Both camps were not eschewing technology, they were just railing against the way it was, and is wielded. But whereas an arch, knowing  and bone dry humour permeates GBV and Pavement’s music, Black Metal, in almost all its forms, is deadly serious, and utterly un-self-aware. Whereas Sebadoh and GBV can (usually) be played on an acoustics guitar, not one bit of A Blaze in the Northern Sky could be taken out of context – the thing as you hear it on tape or record is its entirety. Taylor Swift’s 12 month arena tour, public dramas, and fashion statements are every bit as part of the artistic package as each album track, which is wholly antithetical to both mentioned lo-fi movements.
I gravitate towards music and other types of art with this sort of approach (Peter Jackson’s early film making also springs to mind). Even though it often doesn’t move me emotionally, I feel heartened by the off-kilter stance and systematic belligerence. Polished and perfect is not something I’m really capable of, but still I spent many years striving for it, and berating myself for rarely achieving it.
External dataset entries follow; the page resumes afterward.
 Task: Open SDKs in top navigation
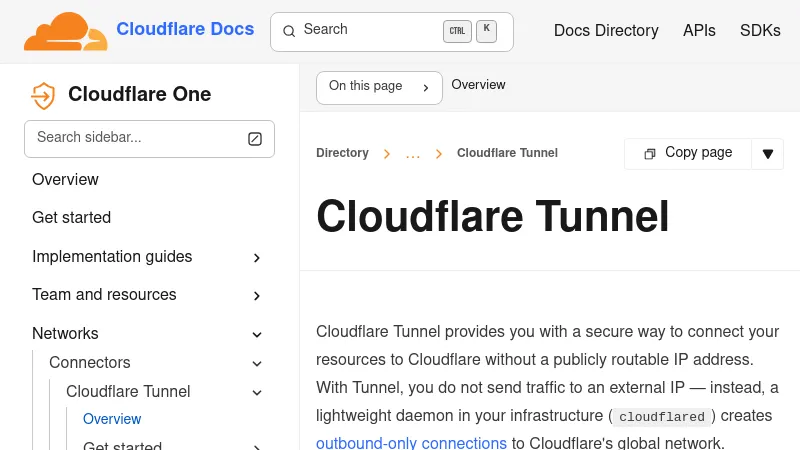click(x=760, y=31)
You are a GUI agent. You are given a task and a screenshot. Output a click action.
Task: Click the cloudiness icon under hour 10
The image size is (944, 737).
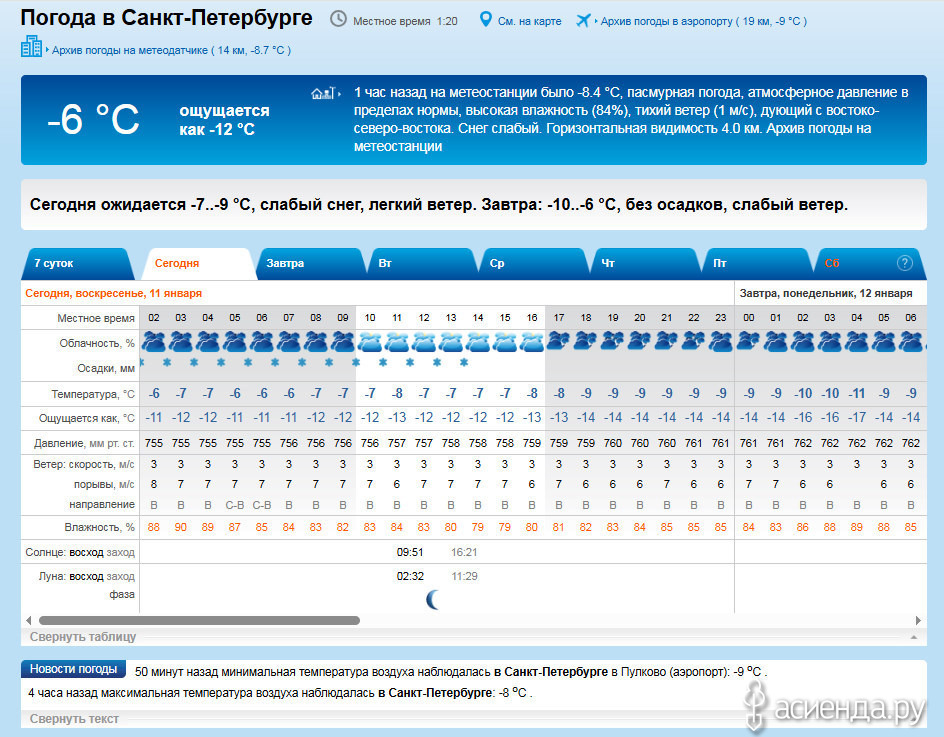pyautogui.click(x=370, y=342)
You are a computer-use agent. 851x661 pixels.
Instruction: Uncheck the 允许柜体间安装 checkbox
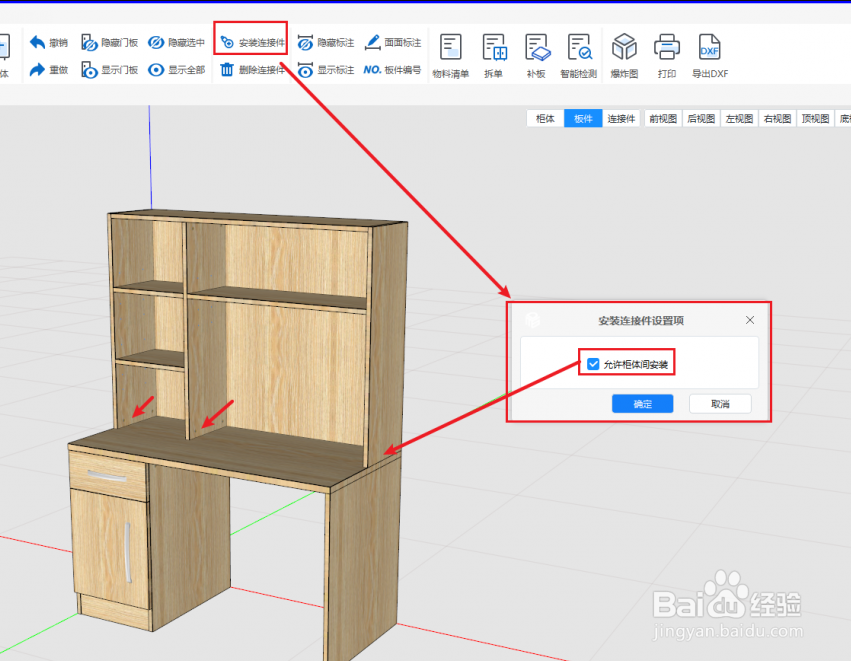pyautogui.click(x=593, y=365)
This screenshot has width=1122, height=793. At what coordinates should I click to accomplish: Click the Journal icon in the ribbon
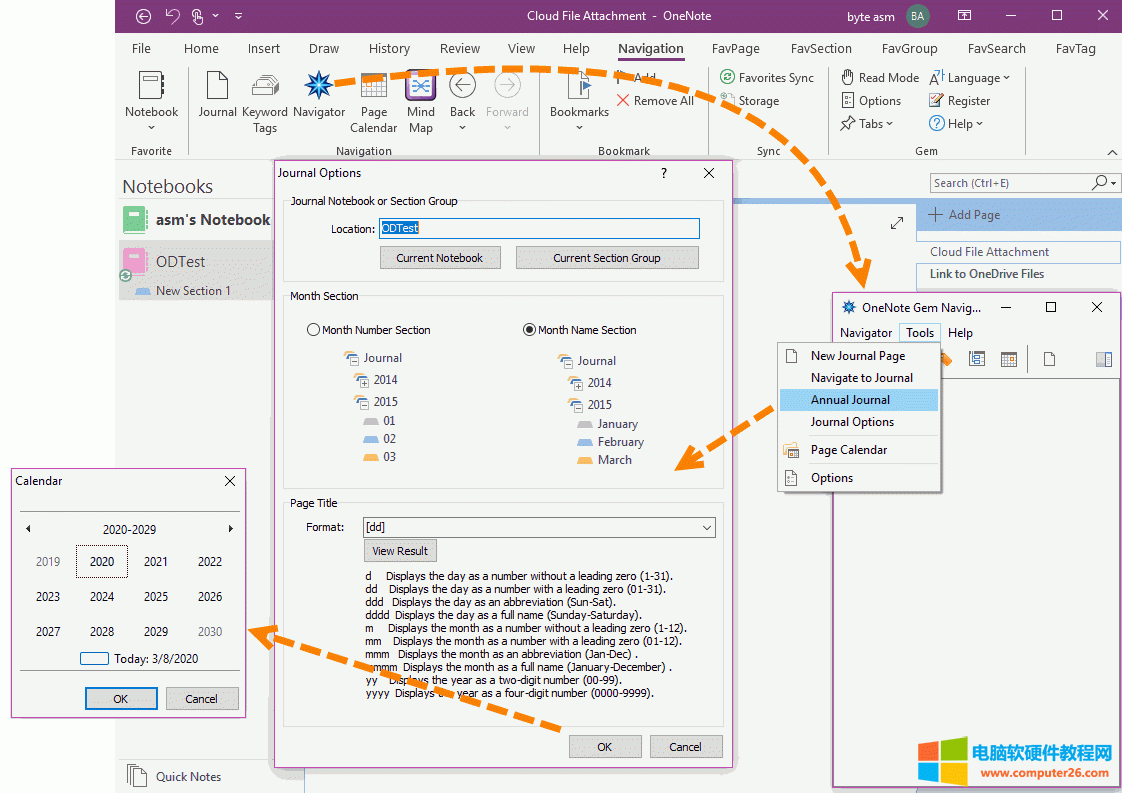tap(217, 87)
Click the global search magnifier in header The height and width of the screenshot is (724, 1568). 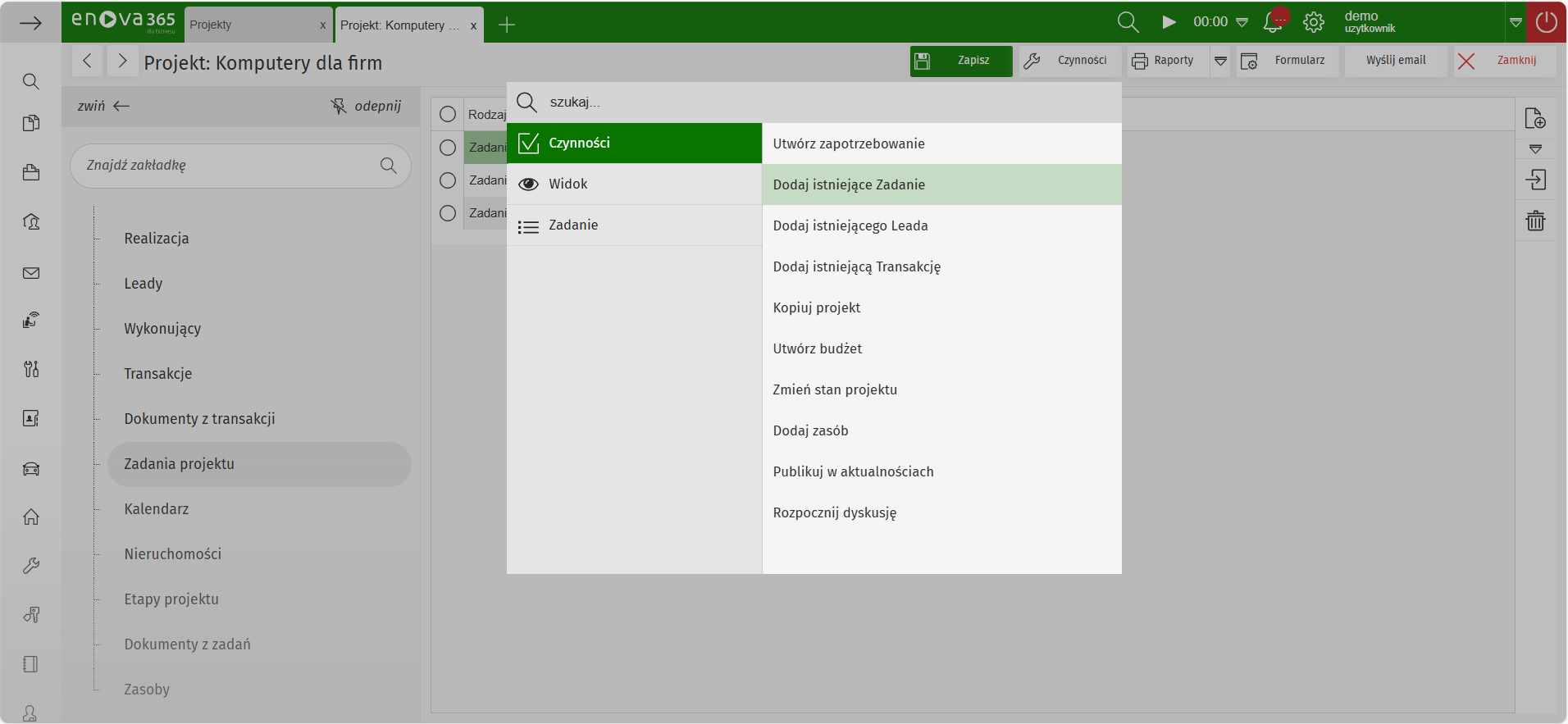(x=1128, y=22)
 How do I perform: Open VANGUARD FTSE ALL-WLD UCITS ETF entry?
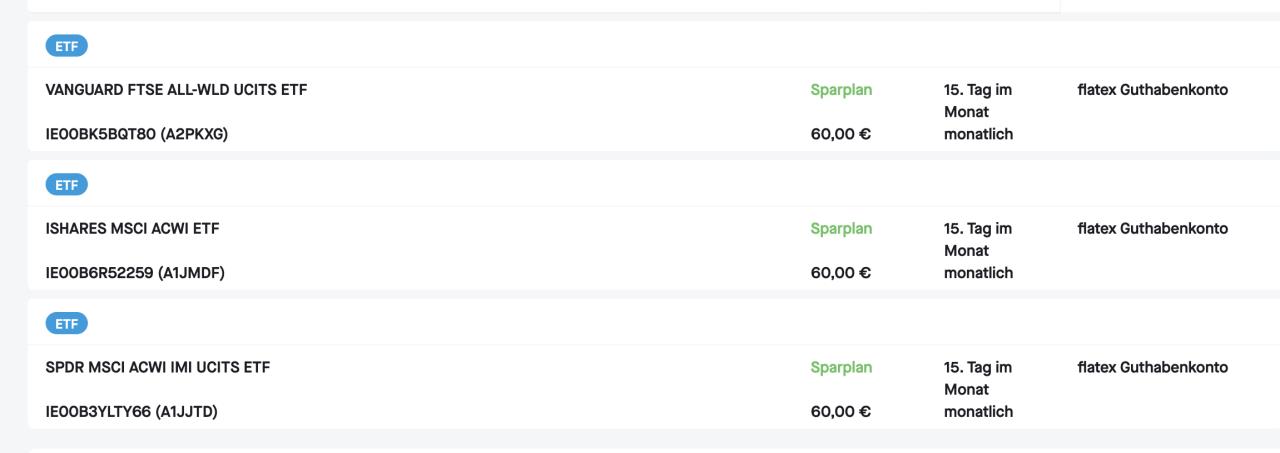click(x=176, y=90)
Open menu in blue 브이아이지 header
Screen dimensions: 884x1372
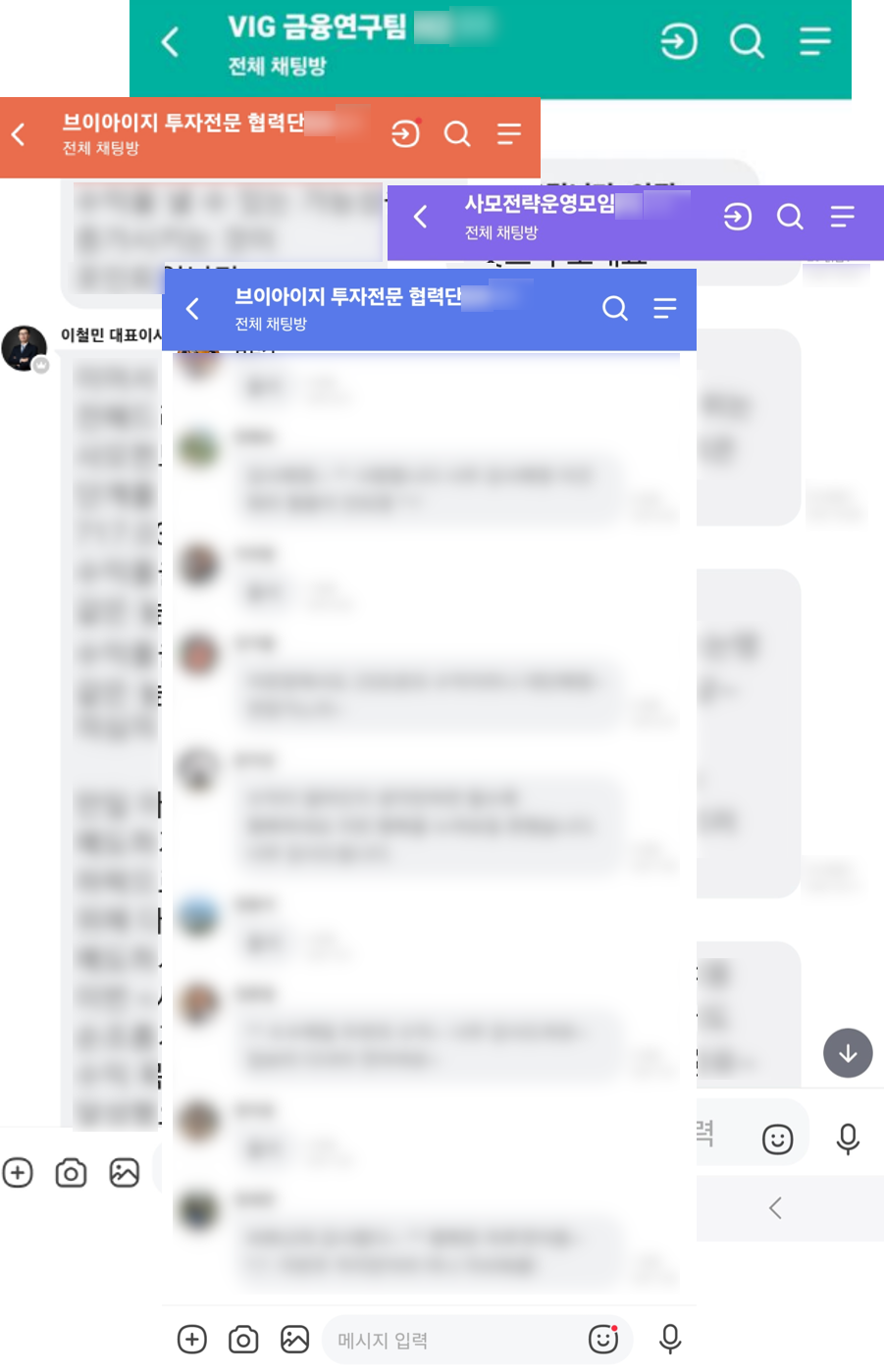pyautogui.click(x=664, y=308)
These days I welcome the dirt and pollution provided by a chaotic mind and environment, and beautiful entropy that springs only from poor mastery of my tools, pathological disorganisation, low impulse control and lack of ability to follow through. This bleeds through in every endevour I partake in, and now I’ve learned to appreciate this, I think it gives me a creative edge that other are incapable of, or are too fearful to try.
Most of the 90’s US alt mob found their way into professional recording studios eventually, somewhat negating their previous efforts. We can forgive them, since otherwise many talented musicians and songwriters would have been denied the limelight they deserved, and many listeners ignorant to the wonder of their music. Making something polished is also good if you find doing so essential, but don’t deny yourself the indulgence of spewing forth something unfinished, grubby and half-baked from time to time, or even all the time.